Retype, without changes or pictures, only the lines that begin at the one containing "Given: Finish chat" and end at the last line of the records that follow.

Available data:
--- --- ---
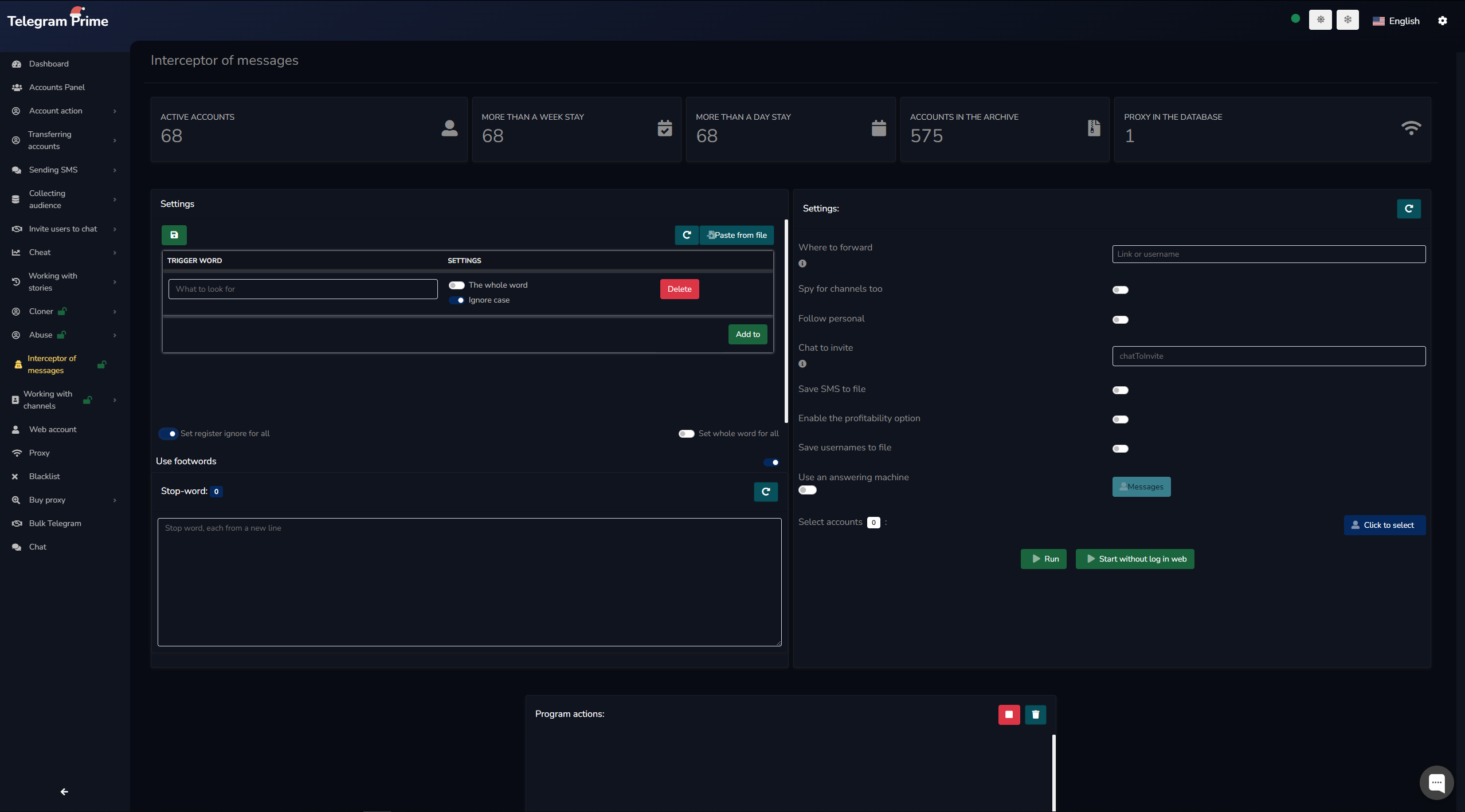This screenshot has height=812, width=1465.
Task: Collapse sidebar with back arrow
Action: coord(64,792)
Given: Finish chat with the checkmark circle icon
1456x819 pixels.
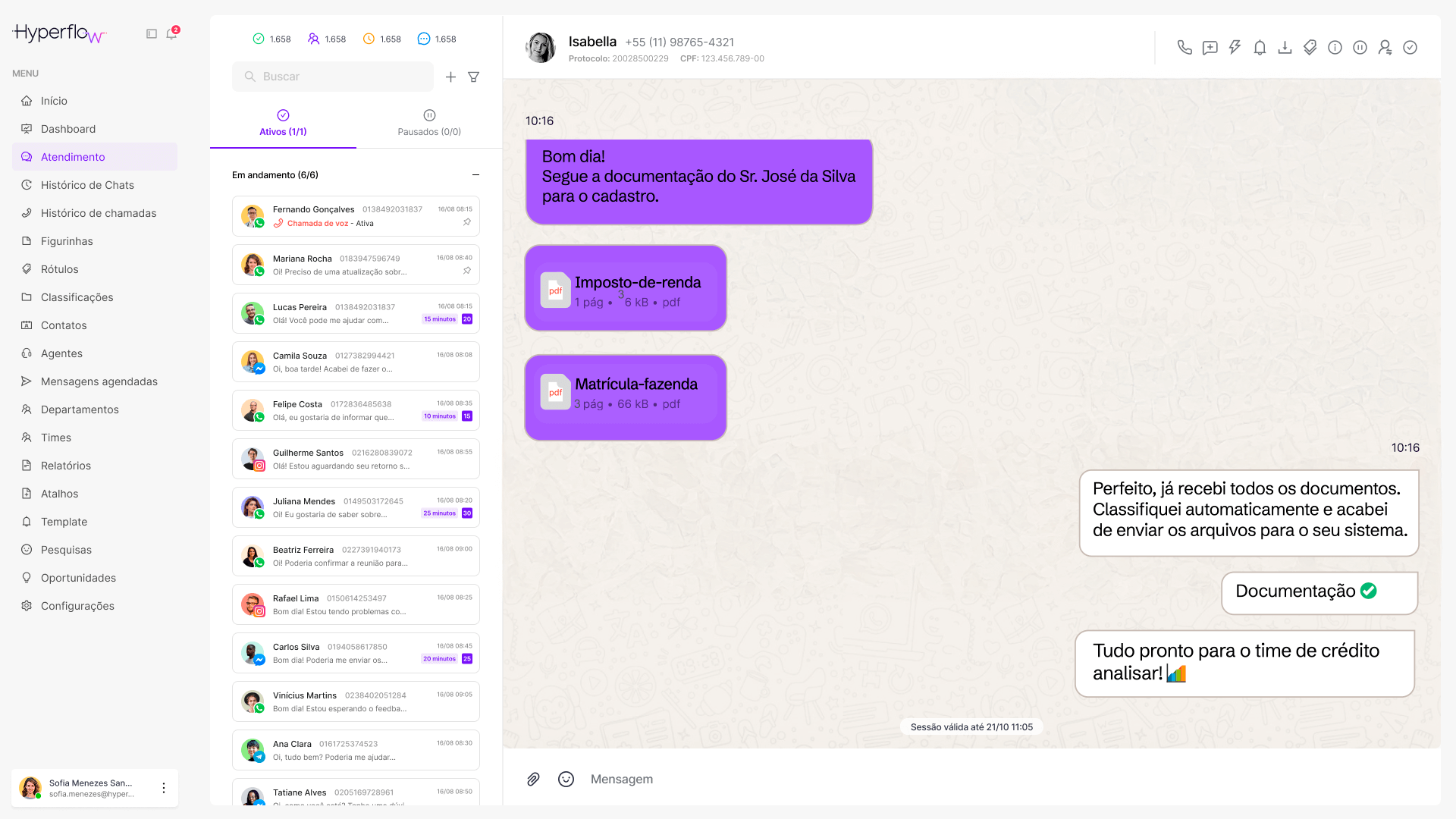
--- --- ---
Response to the exercise:
Given: Finish chat with the checkmark circle icon
1456x819 pixels.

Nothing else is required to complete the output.